The running joke was that the national bird of China was the building crane. I remember being downtown in Dalian, a ‘small city of 6 million’, (as the city was described to me), the first time I heard this national bird joke. From where I stood, looking to the sky I counted 11 building cranes. The construction of new buildings seemed to be everywhere. The Superintendent of schools that I worked with lived in a very nice neighbourhood near the ocean. Her high rise apartment building had less than 25% occupancy, and yet there were 6 or 7 other high rises being built near her building.

And everywhere you turned downtown, there were shops, underground markets, and in the narrow side streets pop-up markets with items on sale. Go to the fancy mall and buy a $3,000 original name brand bag, or go to the underground markets and get a similar in quality knockoff for $200, or go to the pop-up market and get a similar but much cheaper, lower quality bag for $25.

I should note that when I say ‘underground markets’ I am not speaking metaphorically. I’m talking about entire shopping malls under the city. Floors of sub-terrain buildings under the buildings. These underground markets are often the only place you can find grocery stores. First floor stores are too real estate rich for a grocery store, so these are always one floor down.

Public transit was cheap and efficient. Restaurants were affordable too. Starbucks cost as much or more than here in Canada, but in China you always have to pay well for Western comforts and amenities. The desire for status is as strong there as anywhere in the world.

When I was hired it was by the outgoing superintendent, who had the job for 17 years. I remember him sharing a story with me on my first visit the June before moving there. We were being driven from the city to the suburb of Jinshitan where the big high school was located. We were driving through Kaifaqu, and he told me, “When I started here 17 years ago the road here was a pothole filled dirt road through a tiny village, and now it’s a city of 1 million people.” Imagine moving from a village to a high rise filled city in 17 years. I would not have believed it was possible anywhere else, but having lived there I know it’s possible in China.

Until recently, most people didn’t have a sense of the scale and the development of China. But in recent weeks there has been a flood of information on social media that has made it possible for people to see what life in China is like. And the reality is that while there is poverty there, it’s probably much worse in North America. While the middle class is different, the economic reality for a middle class in China is probably better than the debt-ridden middle class in the west. And the infrastructure and cost of transportation is incredibly less in China than almost anywhere else in the world, with faster and more efficient travel.

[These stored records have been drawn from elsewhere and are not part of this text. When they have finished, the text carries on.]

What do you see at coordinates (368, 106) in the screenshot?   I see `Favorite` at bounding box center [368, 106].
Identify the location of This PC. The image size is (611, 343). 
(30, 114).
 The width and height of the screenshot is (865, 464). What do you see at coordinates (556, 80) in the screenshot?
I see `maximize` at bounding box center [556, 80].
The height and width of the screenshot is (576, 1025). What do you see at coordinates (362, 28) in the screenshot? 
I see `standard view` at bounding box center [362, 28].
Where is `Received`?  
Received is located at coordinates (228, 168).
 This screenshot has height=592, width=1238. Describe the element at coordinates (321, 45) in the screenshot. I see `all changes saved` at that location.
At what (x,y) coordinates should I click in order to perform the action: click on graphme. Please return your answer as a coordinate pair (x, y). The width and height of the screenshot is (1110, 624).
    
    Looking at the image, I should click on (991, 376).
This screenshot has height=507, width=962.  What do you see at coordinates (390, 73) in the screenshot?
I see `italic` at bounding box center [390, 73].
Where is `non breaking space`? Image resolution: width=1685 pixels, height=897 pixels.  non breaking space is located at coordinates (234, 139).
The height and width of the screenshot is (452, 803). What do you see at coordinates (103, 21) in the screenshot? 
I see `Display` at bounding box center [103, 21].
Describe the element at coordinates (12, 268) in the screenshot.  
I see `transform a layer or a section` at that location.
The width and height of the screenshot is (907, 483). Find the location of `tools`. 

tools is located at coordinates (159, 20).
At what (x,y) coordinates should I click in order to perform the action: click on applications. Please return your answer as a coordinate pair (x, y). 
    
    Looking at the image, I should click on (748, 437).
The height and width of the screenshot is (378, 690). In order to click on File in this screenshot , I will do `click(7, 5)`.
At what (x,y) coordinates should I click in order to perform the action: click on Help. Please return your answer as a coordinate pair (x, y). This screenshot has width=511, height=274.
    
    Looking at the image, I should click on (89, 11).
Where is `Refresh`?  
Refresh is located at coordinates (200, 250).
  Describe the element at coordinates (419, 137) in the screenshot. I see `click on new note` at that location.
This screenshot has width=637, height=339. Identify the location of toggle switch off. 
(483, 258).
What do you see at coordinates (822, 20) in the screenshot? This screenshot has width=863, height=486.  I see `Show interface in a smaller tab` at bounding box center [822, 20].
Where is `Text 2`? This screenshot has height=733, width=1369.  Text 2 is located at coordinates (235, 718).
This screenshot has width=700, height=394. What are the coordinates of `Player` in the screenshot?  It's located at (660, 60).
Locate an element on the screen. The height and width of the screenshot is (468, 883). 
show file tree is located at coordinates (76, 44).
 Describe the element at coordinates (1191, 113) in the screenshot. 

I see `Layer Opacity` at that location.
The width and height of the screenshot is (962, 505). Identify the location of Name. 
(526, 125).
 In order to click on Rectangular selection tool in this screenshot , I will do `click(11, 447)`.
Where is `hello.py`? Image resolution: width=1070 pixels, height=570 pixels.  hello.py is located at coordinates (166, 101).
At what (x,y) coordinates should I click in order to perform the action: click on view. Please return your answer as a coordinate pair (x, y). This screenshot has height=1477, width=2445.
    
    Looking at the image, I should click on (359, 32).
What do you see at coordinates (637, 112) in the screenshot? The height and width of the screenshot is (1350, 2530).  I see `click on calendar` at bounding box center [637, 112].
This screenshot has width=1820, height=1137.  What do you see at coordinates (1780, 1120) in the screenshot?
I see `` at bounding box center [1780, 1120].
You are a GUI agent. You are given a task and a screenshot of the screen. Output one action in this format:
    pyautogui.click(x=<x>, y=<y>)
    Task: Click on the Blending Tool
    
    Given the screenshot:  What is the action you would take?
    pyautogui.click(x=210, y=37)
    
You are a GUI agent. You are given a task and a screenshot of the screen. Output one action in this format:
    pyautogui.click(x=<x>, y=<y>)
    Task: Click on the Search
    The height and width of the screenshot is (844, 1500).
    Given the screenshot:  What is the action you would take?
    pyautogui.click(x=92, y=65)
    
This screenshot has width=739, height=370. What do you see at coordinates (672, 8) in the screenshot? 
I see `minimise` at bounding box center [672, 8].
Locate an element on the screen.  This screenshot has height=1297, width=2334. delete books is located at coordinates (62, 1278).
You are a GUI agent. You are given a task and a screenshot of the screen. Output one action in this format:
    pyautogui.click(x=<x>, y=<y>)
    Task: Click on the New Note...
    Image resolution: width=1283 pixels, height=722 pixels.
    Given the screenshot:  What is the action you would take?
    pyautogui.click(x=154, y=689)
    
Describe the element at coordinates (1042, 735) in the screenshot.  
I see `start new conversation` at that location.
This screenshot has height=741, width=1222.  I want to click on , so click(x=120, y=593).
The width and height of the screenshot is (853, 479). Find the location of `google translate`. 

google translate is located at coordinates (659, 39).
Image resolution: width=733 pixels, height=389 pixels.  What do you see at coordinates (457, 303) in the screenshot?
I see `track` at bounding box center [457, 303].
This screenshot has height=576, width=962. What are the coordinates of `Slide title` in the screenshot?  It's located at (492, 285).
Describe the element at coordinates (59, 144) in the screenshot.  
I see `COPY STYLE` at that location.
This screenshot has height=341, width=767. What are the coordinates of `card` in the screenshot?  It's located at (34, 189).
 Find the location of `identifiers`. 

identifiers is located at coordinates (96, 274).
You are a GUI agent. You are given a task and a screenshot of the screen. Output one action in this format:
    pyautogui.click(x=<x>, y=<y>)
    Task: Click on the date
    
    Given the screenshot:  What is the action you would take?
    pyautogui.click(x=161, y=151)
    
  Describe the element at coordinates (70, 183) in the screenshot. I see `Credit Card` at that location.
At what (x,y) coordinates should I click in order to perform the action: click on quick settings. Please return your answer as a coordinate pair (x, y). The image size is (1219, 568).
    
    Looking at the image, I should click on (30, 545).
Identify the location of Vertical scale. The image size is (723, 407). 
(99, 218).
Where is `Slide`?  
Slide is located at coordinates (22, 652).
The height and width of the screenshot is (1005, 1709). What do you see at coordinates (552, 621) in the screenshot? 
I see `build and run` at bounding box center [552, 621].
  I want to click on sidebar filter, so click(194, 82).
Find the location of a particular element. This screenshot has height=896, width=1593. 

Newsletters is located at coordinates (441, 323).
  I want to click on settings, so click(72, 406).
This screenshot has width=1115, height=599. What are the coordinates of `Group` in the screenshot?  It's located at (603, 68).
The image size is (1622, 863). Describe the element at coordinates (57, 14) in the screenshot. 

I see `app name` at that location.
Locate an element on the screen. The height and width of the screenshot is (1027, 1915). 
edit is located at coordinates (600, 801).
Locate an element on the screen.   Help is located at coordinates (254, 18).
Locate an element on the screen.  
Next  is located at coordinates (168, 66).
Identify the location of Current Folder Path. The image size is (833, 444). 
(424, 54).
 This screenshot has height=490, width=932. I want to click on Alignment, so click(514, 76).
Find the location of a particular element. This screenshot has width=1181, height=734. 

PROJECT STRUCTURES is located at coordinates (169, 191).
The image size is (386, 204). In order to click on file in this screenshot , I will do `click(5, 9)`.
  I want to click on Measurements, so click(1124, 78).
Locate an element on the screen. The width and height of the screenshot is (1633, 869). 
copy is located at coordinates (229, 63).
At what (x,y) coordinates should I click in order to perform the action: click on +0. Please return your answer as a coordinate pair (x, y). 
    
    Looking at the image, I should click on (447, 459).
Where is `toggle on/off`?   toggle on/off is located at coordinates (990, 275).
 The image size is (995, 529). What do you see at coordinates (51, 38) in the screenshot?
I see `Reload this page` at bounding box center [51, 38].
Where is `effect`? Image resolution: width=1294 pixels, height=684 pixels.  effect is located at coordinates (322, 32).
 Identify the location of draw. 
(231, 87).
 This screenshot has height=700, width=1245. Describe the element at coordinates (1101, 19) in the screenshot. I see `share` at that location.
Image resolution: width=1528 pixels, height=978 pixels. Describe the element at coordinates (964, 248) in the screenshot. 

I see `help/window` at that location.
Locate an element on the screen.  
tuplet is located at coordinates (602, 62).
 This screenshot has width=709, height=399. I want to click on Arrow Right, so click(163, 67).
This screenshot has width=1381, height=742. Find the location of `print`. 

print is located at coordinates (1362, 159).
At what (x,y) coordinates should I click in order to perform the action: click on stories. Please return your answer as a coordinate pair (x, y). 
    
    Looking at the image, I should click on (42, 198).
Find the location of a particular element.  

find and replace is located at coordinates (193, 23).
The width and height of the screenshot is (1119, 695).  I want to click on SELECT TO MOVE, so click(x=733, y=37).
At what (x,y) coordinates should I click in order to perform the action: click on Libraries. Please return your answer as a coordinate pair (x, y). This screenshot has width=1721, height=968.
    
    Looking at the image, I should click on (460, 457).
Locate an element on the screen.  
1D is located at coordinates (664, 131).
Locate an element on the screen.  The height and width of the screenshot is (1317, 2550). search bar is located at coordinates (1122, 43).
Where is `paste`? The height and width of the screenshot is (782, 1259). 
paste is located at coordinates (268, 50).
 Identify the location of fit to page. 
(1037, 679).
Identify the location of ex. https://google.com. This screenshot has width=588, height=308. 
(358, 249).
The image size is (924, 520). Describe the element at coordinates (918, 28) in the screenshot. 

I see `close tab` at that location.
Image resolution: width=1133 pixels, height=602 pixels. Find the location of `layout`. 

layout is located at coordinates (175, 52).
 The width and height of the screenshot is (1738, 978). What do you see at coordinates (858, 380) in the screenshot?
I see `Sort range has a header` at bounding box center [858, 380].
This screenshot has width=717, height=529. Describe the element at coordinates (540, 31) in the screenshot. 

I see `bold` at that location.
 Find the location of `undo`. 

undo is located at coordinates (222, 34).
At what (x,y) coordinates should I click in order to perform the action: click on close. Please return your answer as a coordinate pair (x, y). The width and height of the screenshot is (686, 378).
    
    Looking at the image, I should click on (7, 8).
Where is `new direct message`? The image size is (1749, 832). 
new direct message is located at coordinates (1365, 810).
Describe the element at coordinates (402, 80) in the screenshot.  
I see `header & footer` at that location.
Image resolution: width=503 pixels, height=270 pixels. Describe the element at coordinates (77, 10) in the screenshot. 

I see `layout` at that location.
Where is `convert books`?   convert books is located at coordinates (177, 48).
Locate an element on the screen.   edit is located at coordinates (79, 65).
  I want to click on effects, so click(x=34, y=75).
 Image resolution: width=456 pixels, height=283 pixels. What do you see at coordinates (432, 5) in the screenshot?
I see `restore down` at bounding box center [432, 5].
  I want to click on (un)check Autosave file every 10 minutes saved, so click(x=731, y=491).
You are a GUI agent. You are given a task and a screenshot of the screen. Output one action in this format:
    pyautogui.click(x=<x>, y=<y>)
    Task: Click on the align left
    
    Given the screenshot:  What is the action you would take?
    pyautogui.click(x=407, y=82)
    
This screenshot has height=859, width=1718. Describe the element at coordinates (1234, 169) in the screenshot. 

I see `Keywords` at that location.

Add to this the most sophisticated electronics and manufacturing industry anywhere in the world and China is an international powerhouse that will shock most people who have illusions of China being a developing country. I can say that even 15 years ago it was farther ahead than people imagined, and in China 15 years of advancement is equivalent to 50 in most other countries. It will be the dominant economic force in the world if it isn’t already.